Cloud & Hosting

GCC High vs AWS GovCloud: Which Should a Small Contractor Pick?

9 min read · Published May 15, 2026 · Updated May 16, 2026

Short answer: Both Microsoft GCC High and AWS GovCloud (US) meet FedRAMP Moderate and are acceptable for CUI under DFARS 252.204-7012. For a small contractor, GCC High wins on day-one productivity (M365, Teams, SharePoint in one bundle) but locks you into Microsoft and typically costs $40–$60 per user per month. AWS GovCloud wins on infrastructure flexibility, lower idle cost, and multi-cloud freedom — but you bring your own collaboration stack. Most sub-50-person shops should pick GCC High for the office side and AWS GovCloud for any custom apps or engineering data.

Compliance parity

Both platforms hold FedRAMP High authorizations and are explicitly named in DoD's December 2023 Moderate Equivalent memo as acceptable for CUI. Both publish a customer responsibility matrix (CRM) you'll cite in your SSP. From a "can I legally store CUI here" standpoint, this is a tie.

Real cost comparison

GCC High

  • M365 E3 GCC High: ~$36/user/month
  • M365 E5 GCC High: ~$57/user/month
  • One-time tenant migration: $3k–$15k via partner
  • Minimum seat counts and partner-only purchasing add friction

AWS GovCloud

  • No per-user minimum — pay for what you provision
  • ~20–25% premium over commercial AWS for the same instance types
  • You bring email, chat, and file sharing (not bundled)
  • Data transfer between commercial and GovCloud regions costs egress fees

Productivity & collaboration

GCC High is the default answer for email, document collaboration, and Teams meetings on CUI. Outlook, Word, Excel, SharePoint, OneDrive, and Teams are all in-tenant, and in-scope. AWS GovCloud has no equivalent productivity suite — you'd pair it with WorkMail (limited) or run GCC High alongside.

Engineering & custom workloads

AWS GovCloud is the better home for: CAD/PLM systems handling drawings, custom SaaS your team builds, build pipelines that touch CUI source code, and any workload needing GPU, containers, or serverless compute. Azure Government is the AWS GovCloud analogue and is also fine — pick based on your team's existing stack.
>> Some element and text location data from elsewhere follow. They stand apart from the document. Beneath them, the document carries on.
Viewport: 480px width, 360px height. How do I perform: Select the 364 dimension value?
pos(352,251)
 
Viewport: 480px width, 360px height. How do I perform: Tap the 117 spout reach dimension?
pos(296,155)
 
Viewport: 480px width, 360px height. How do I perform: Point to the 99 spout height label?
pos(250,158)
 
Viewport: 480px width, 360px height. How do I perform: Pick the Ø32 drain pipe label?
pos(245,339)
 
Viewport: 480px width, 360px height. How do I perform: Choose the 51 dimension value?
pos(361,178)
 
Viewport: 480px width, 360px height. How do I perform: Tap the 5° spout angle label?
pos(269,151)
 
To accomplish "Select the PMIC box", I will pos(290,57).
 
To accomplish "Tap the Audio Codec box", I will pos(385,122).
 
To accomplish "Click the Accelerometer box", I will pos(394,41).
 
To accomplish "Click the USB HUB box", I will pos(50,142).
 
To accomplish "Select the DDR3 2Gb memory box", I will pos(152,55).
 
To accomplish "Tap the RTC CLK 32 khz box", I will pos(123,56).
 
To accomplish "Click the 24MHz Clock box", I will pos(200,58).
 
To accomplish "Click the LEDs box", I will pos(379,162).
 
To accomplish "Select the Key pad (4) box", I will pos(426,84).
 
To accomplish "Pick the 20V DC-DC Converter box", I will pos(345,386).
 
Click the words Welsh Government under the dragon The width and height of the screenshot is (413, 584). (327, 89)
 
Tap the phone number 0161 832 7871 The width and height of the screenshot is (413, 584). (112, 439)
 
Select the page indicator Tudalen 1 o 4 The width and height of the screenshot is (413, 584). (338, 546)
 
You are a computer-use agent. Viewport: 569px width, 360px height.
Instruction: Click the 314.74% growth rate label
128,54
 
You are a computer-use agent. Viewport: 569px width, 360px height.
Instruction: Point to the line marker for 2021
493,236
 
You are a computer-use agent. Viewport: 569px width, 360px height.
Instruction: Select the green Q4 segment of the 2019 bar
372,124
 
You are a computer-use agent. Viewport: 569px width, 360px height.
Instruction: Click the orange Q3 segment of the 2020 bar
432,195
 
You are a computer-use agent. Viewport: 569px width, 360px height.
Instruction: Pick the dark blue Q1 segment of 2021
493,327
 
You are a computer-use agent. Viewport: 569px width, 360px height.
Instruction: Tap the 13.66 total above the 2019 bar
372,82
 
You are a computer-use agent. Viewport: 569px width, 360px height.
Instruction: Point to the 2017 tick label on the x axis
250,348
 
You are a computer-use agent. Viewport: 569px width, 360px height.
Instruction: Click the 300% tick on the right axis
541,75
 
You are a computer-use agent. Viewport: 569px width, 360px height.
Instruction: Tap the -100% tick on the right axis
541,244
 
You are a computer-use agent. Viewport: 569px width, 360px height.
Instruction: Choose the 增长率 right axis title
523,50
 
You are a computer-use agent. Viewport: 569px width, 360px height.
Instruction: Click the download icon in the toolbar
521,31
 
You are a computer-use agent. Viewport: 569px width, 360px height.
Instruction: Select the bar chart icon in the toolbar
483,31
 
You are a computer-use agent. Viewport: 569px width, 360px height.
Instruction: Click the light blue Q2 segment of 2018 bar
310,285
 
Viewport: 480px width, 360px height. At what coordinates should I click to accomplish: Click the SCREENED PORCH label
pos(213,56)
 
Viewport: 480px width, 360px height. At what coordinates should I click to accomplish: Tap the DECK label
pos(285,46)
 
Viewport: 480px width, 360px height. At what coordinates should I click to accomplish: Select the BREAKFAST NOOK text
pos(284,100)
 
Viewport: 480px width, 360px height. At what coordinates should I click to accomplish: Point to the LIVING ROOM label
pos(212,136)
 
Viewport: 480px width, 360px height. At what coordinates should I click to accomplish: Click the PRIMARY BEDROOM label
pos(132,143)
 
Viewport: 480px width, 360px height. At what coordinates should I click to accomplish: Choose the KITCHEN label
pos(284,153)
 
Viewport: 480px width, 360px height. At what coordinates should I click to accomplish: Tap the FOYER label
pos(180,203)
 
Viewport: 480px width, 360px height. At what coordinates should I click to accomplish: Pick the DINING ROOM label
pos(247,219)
Recommendation by company shape

  • 5–25 people, mostly office/email CUI: GCC High only.
  • 10–50 people with engineering data: GCC High for office + AWS GovCloud (or Azure Government) for the engineering enclave.
  • Software-only shop building DoD apps: AWS GovCloud or Azure Government with a minimal GCC High footprint for contract-handling email.
Mentioned in this guide

Frequently asked questions

Can I use regular Microsoft 365 commercial for CUI?
No. Commercial M365 is FedRAMP Moderate but does not meet DFARS 7012's incident-reporting and media-preservation requirements. You need GCC High (or GCC for FCI-only).
What about Google Workspace?
Google Workspace has FedRAMP High Assured Workloads, but adoption in the DoD supply chain is still small. Most primes default to expecting GCC High or AWS/Azure Gov.
Do I have to migrate everything at once?
No. Most contractors carve out a CUI enclave first (a single GCC High tenant or a single GovCloud VPC), keep non-CUI work in commercial, and grow the enclave as needed.
Is GCC High overkill if I only have one CUI contract?
Often yes for a single small contract. Look at AWS GovCloud + Datto/Egnyte for files, or a managed CMMC enclave service, before committing to a full M365 GCC High migration.